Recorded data
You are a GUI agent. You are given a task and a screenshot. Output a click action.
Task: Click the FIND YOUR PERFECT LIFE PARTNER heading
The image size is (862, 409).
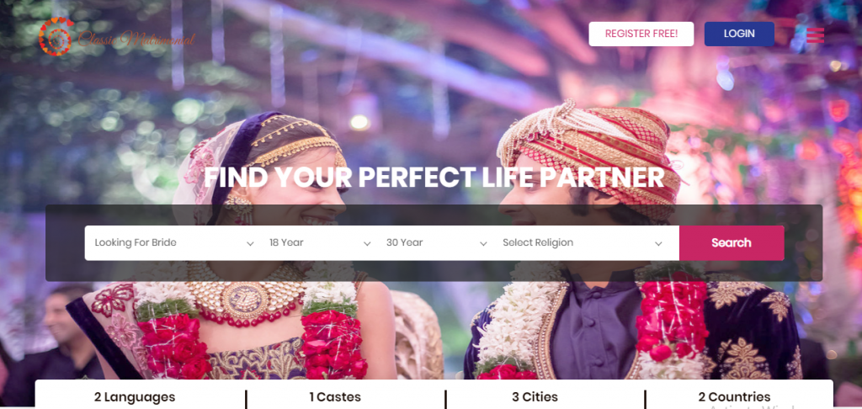click(x=434, y=177)
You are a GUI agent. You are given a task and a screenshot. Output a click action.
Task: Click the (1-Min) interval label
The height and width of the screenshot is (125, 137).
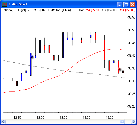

**WHAT YOU NEED TO DO:** All entries must be written out again exactly as given, with no pictures in the copy.

**REPLY:**
You are a GUI agent. You are given a task and a screenshot. Output a click action.
Task: Click the FIND YOUR PERFECT LIFE PARTNER heading
The image size is (862, 409).
click(x=434, y=177)
You are a GUI agent. You are given a task and a screenshot. Output a click action.
Task: Click the (1-Min) interval label
The height and width of the screenshot is (125, 137).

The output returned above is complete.